Gustavo, ao contrário do que sucedia com a moça, e apesar da íntima segurança das suas intenções, achava-se cada vez mais perplexo e embaraçado. Foi com uma voz apenas perceptível que ele lhe falou da necessidade de cuidar seriamente do futuro dela, à vista do precário estado em que se achava Genoveva.
Estela, com o rosto afogado de comoção, ouvia-o sem ânimo de arriscar palavra. E o moço não se fartava de vê-la, achando-a agora sem dúvida menos bonita, porém muito mais fascinadora e amável. Naqueles travessos olhos, que os dele enfeitiçaram desde que se viram pela primeira vez, lágrimas já de mulher haviam deixado tênue sombra dessas ocultas mágoas, donde tira a natureza as melhores notas dos seus hinos de amor.
— A senhora não poderá continuar na falsa posição em que se acha... balbuciou ele. E preciso ocupar na sociedade o lugar que lhe compete...
A semanária tossiu lá do seu canto, e Estela, abaixando as pálpebras, murmurou:
— Será muito difícil... Não passo de uma pobre órfã, quase totalmente desamparada...
— E por que não se casa?... arriscou o rapaz, abaixando ainda mais a voz.

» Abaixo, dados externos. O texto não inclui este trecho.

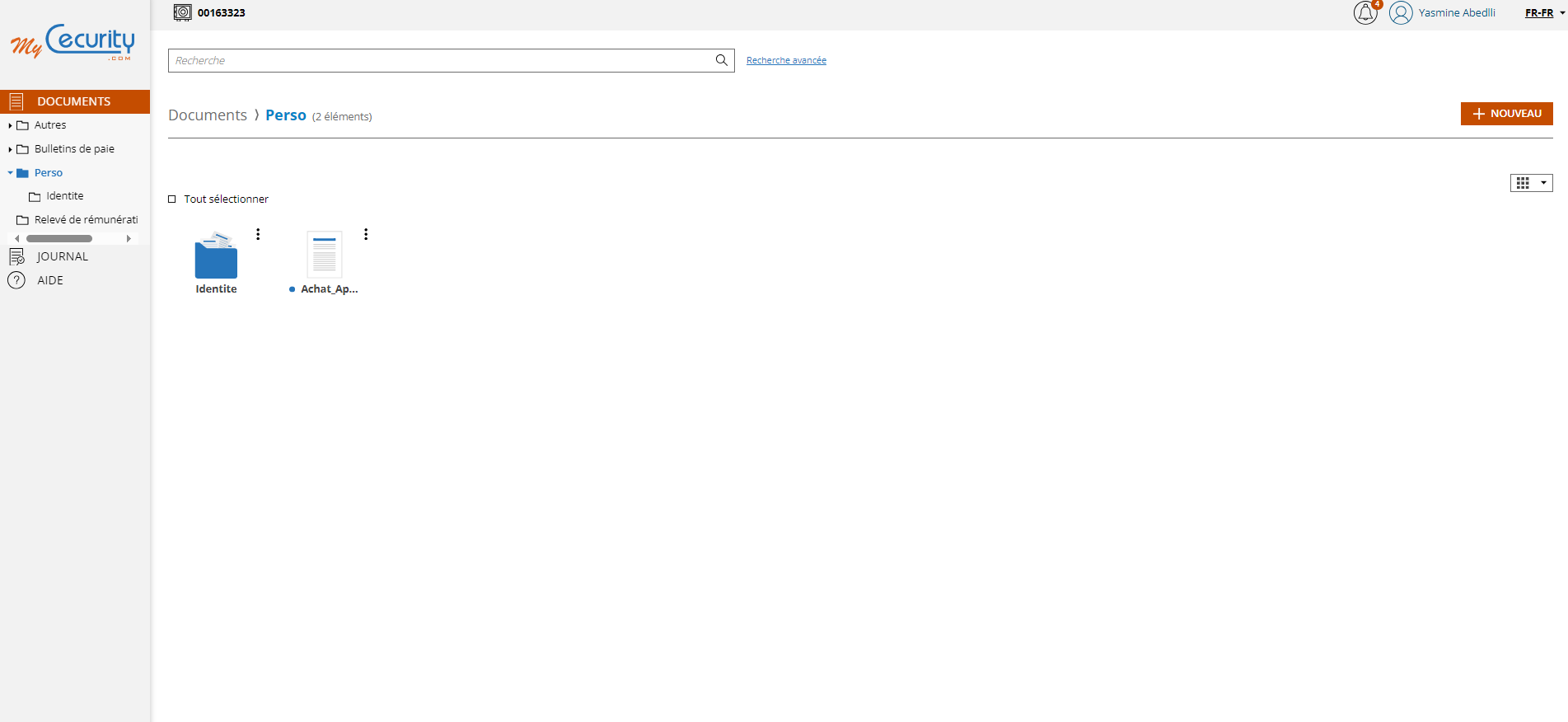1568x722 pixels.
Task: Click the notification bell icon
Action: (x=1364, y=13)

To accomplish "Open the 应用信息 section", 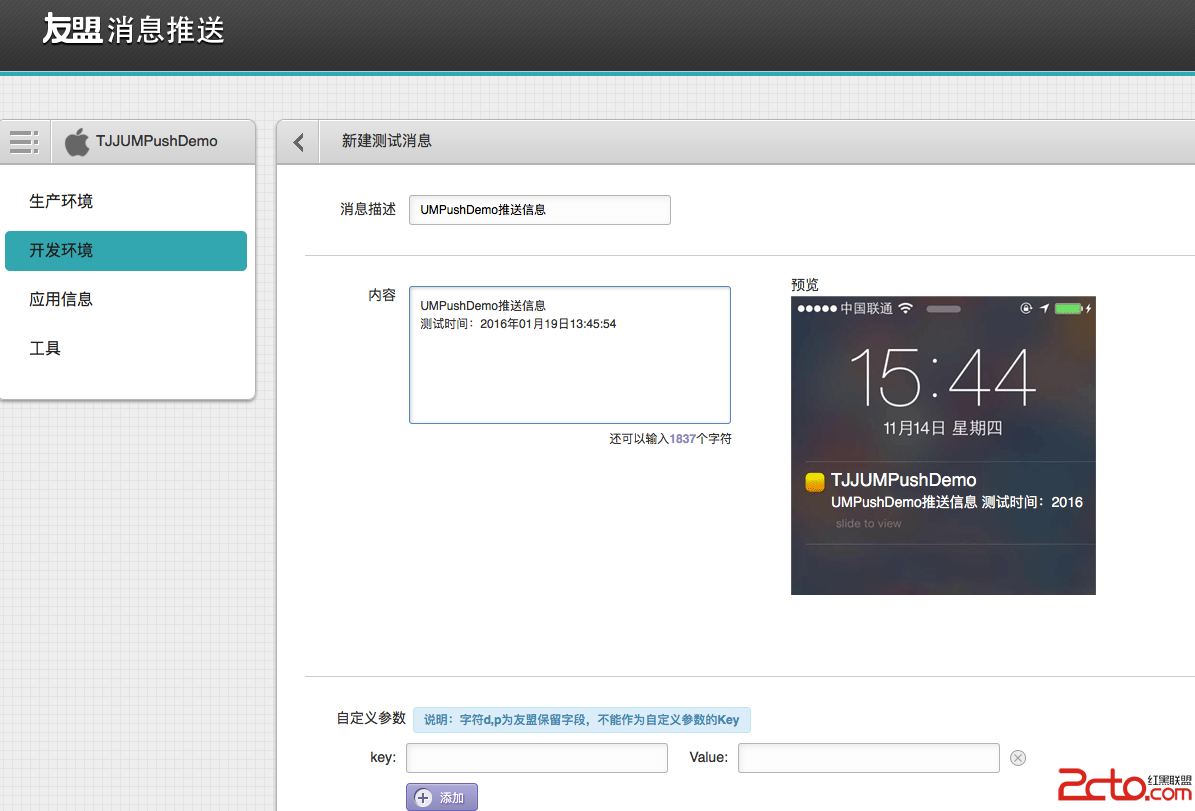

A rapariga estremeceu, sem responder, mas em compensação a tosse da velha aumentou, e o agoureiro espectro começou a aproximar-se dos dois namorados sinistro e lento.
Gustavo acrescentou, chegando a boca ao ouvido da moça:
— E se lhe aparecesse um rapaz, pobre, mas trabalhador e honesto, que a amasse muito... muito...?
Estela sorriu, de olhos baixos, e começou a torcer e destorcer nos dedos o lenço de algodão que tirara da algibeira; ao passo que a lôbrega semanária, num frouxo de tosse recalcitrante, vinha cada vez mais aproximando deles as duas negras vigias dos seus óculos.
— Então... nada me responde?... insistiu Gustavo.
— Não creio... segredou Estela.
— Pois sei eu de um moco nessas condições, cujo maior desejo na vida é obtê-la por esposa...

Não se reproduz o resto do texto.